Bischoff said that the FRC encourages investors to explain their stewardship policies and practices through the Code, thereby hopefully improving transparency about their relationships with companies, including behaviours and values. He said that the stewardship code was developed to achieve a number of objectives: to help build a critical mass of investors that are willing and able to engage with the companies in which they invest; to increase the quantity and quality of engagement between companies and investors; and to help clients of asset managers differentiate between them by judging how they carry out their stewardship responsibilities.
The investigation by the FRC into the application of the code by investors had shown, Bischoff said, that a number of signatories are not fully demonstrating their commitment to the Code’s principles. This is why we are moving to distinguish between signatories who report well and prove their commitment to stewardship, and those where improvement is necessary. In that context I believe investors should also look at their own culture, not just at the culture of the companies they invest in, he said.

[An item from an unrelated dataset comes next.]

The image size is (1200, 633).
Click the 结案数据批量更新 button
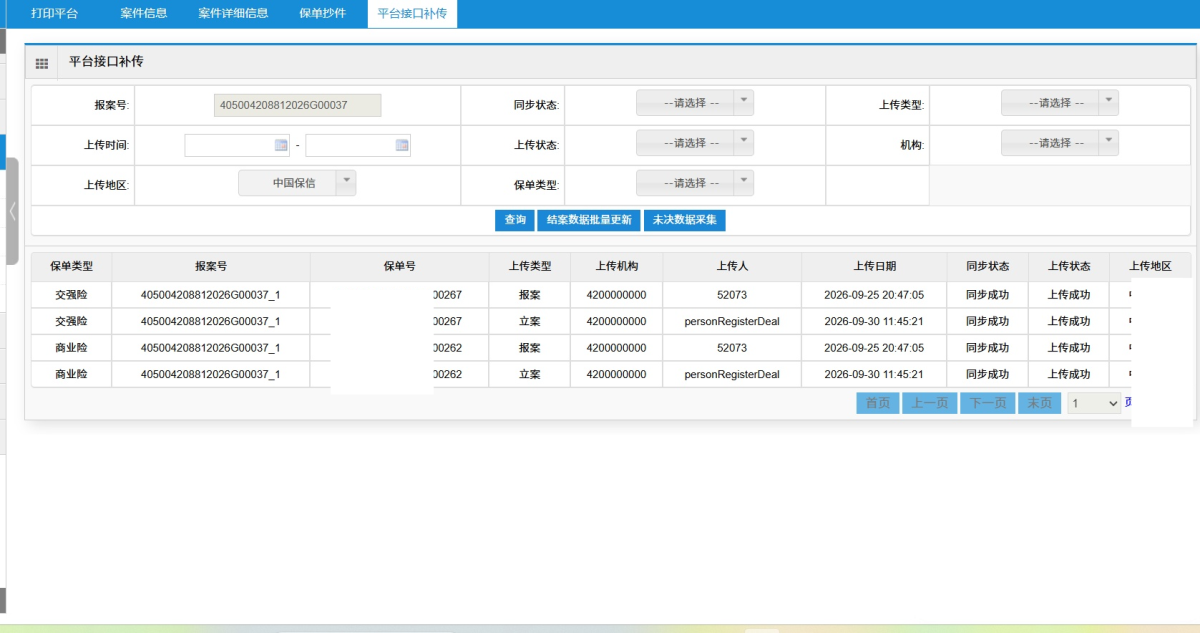589,220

The aim of the FRC, Bischoff said, is to raise the quality of reporting and bring more transparency to the market. In assessing whether stewardship is being implemented appropriately, it would look at the quality of explanations. This was a first step towards better stewardship and engagement and will provide the baseline for future monitoring, he added.

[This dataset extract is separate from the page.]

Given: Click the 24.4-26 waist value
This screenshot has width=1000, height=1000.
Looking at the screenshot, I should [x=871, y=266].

Bischoff noted the changing investment landscape with portfolios being increasingly global placing more demands on both companies and investors. Stewardship requires all of those in the investment chain to be considering issues in the context of comply or explain and applying independent judgement to their decisions, Bischoff said.
In respect of the corporate governance code Bischoff said that ultimately it was for boards, preparers, auditors and other professionals to implement the standards the FRC sets; its role was to support them as far as possible by reinforcing best practice and providing a regulatory framework that is seen as realistic, helpful and proportionate. This is why over the next three years, the FRC intends to work with its stakeholders to encourage improvement rather than to introduce new requirements that add to the regulatory burden. It is hoped that the culture coalition, a collaboration with major professional bodies as well as the IBE and City Values Forum will help to bring about these improvements. Its work so far has found that the chief executive (CEO) has the largest influence on a company’s culture and a board’s role is to have responsibility for selecting, performance-managing, and holding CEOs to account. Meanwhile the values of the company need to be embedded across the organisation so that management endorse them so that good corporate behaviour is rewarded and poor behaviour is punished, Bishchoff said.